I’m facing some performance issues on my nextcloud instance. When I hit my instance’s url the pages pop right away in maybe less than a second whereas after log in confirmation every pages take almost a minute or more and even doesn’t load at all sometimes. If I cancel the pages loading then refresh, the dashboard appears but continue to load (little circle animation in firefox’s tab bar).
At first I thought it could be bruteforce settings but I set it to false and clear the bruteforce_attempt table so it should not be relevant anymore.
I installed my instance on a raspberry pi 2 with :
mariadb
php7-fpm
apache2 with mpm-event (it is as long with mpm-worker)
redis for file locking
apcu for local cache
My pi is behind my isp router (natted)
I tried to debug a bit by log-in and launch htop : it seems that cpu doesn’t even do anything during the couple minutes it needs to load pages.
This night I’m going to try install in a RPi 3+ and compare the up/down speed. If seems equal, it means that the RPi hardware have a critical bottle neck
Sure, a RPi3 runs better than a RPi2, but load times of one minute+ are not even normal on a RPi2. I had a NCBox running for quite some time and I never experienced such load times.
Sure, the RPI2 hasn’t been a super-power server, but it went quite good and I only ditched it, due to the fact that the load times for my passman vaults, were too cumbersome for me.
If I had to place a bet on this issue, I’d suspect either some DNS issues or, if those RPIs are also accessible through from the internet, some issues with the local router, which would have to received internal packets as arriving from the internet, since the name of the NC instance is resolved by the internet, but the client actually being located in the local LAN.
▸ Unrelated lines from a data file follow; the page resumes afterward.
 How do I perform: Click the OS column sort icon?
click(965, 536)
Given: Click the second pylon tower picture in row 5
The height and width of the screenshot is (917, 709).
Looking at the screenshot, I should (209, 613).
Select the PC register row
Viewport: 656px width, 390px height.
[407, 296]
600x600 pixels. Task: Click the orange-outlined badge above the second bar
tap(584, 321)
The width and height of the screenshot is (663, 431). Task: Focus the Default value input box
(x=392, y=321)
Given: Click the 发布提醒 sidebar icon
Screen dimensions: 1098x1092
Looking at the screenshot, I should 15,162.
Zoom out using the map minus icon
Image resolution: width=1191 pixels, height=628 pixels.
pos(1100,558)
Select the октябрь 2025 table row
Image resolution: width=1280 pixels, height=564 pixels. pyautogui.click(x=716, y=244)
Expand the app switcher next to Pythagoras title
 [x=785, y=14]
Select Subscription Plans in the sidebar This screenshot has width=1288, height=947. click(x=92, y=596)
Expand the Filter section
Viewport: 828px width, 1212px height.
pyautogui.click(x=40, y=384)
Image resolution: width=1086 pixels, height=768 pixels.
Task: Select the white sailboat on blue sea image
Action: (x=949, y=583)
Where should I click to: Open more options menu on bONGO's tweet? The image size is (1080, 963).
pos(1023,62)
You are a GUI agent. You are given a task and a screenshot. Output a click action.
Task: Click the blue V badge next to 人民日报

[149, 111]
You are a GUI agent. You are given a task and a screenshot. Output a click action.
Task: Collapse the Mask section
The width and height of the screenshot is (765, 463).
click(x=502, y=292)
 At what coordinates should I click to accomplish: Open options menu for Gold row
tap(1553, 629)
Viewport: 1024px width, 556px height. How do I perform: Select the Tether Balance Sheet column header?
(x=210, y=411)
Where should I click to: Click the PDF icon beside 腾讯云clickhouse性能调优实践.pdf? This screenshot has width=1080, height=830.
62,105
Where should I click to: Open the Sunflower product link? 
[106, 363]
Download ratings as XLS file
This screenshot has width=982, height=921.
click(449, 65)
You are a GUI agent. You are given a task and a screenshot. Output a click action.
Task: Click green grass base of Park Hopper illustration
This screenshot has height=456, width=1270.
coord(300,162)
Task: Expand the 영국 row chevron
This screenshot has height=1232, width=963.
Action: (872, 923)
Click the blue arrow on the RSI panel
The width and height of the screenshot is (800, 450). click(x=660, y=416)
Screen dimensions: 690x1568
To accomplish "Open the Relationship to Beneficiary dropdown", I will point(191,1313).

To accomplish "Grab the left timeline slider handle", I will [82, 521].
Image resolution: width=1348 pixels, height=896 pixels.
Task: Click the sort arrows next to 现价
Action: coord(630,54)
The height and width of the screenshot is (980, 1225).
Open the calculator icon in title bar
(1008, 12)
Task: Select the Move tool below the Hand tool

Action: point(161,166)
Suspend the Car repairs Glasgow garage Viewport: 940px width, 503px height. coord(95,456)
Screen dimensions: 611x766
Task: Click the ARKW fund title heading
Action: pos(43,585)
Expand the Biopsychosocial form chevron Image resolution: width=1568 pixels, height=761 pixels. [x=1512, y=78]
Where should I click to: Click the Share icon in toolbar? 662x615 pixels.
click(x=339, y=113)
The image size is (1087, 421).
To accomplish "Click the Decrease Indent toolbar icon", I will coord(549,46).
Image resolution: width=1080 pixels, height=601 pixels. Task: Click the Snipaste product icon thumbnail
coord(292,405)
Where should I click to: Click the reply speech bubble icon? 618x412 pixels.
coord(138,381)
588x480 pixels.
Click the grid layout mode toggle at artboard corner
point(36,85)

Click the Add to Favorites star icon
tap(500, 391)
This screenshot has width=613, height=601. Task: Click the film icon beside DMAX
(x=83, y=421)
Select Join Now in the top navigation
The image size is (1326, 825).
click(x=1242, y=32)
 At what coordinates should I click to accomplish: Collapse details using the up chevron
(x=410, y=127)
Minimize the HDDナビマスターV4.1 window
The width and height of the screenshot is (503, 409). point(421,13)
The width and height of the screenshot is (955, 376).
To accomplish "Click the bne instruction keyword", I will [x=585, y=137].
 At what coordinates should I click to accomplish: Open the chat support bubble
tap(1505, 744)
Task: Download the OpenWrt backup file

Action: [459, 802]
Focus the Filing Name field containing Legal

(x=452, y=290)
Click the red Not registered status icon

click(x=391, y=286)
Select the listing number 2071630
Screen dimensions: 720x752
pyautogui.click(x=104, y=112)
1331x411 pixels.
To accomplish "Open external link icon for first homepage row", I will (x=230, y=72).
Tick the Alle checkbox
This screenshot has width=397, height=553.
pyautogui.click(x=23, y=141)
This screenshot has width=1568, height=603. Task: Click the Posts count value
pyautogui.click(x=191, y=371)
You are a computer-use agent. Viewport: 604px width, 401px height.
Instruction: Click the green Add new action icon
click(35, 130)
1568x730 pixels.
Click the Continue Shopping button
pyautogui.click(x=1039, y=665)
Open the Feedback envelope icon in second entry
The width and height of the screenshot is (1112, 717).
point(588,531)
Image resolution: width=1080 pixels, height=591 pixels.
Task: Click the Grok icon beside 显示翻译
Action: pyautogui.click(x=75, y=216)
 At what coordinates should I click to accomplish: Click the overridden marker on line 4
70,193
Do these lags in loading also occur, when accessing the nectcloud instance from the internet while not on the local LAN?
Same here, running Nextcloud for several years with adequate performance on RPi2 as home server.
You should check your idle CPU and memory usage, if maybe some other software or bad configured database fills up something. Use htop e.g. for quick overview what is running and consuming how much resources. Perhaps reconfiguring or uninstalling some unused packages might solve your issue.
€: Ah sorry, didn’t see you already checked htop. What about idle memory usage?